Exercise instructions:
Copy all records exactly, excluding images.

::: Listed entries

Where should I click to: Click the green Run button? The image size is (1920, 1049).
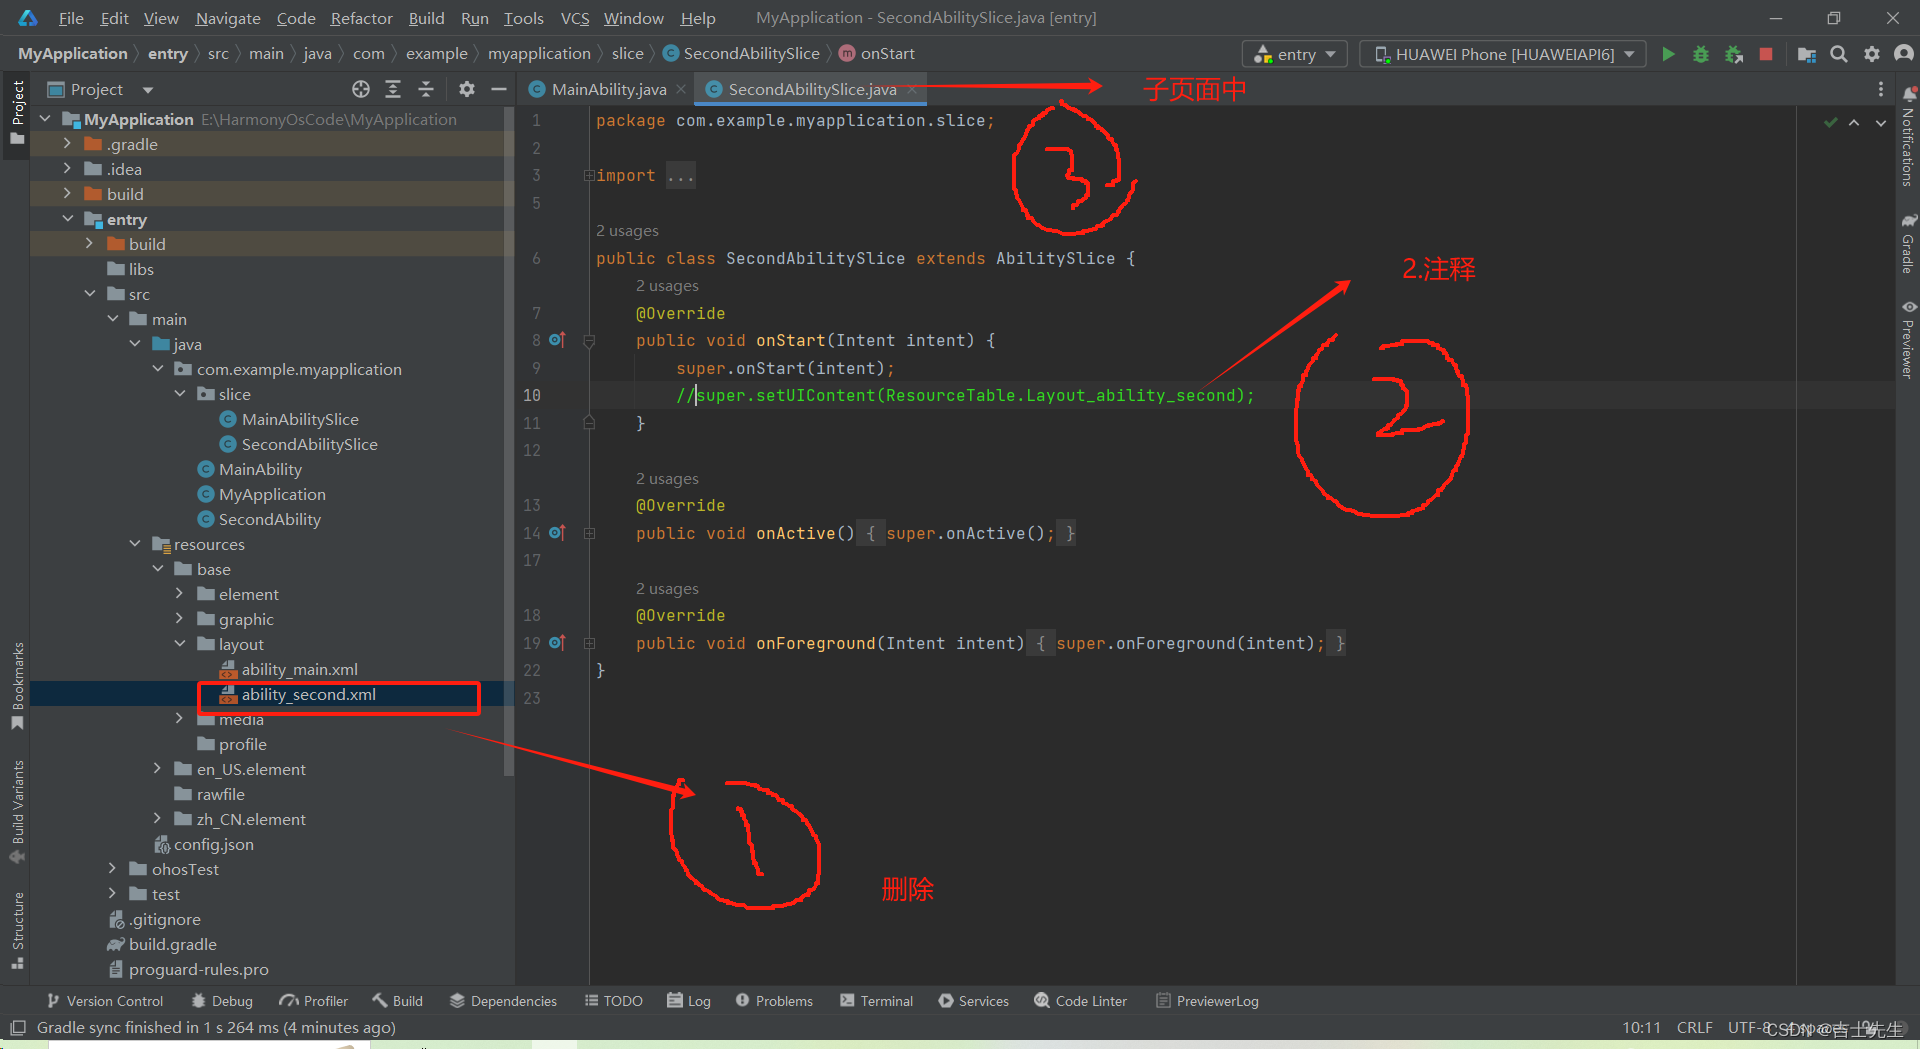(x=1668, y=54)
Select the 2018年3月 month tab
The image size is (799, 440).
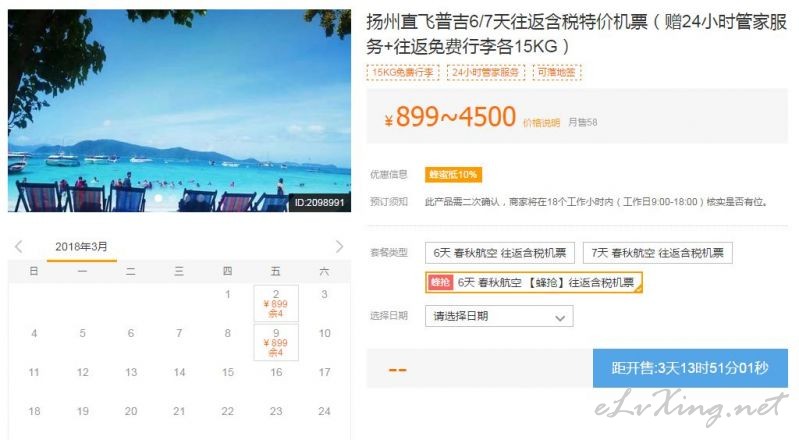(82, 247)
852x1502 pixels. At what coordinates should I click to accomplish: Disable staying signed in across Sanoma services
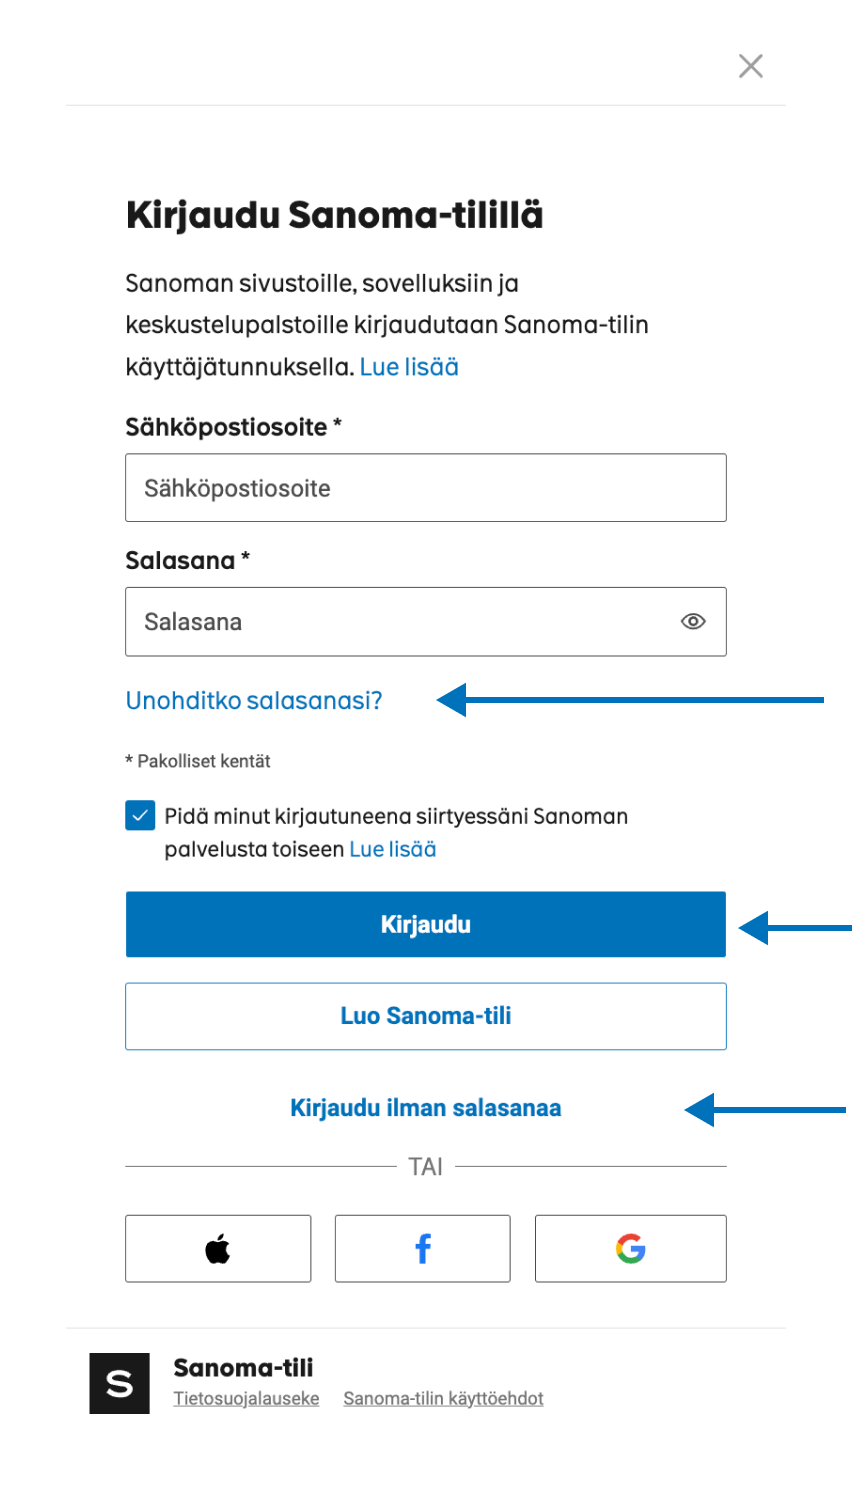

::::::

Response area:
Where should I click to: Click the green Run button? The image size is (1920, 1049).
(x=1668, y=54)
Select the 2018年3月 month tab
The image size is (799, 440).
(82, 247)
852x1502 pixels. At what coordinates should I click to accomplish: Disable staying signed in across Sanoma services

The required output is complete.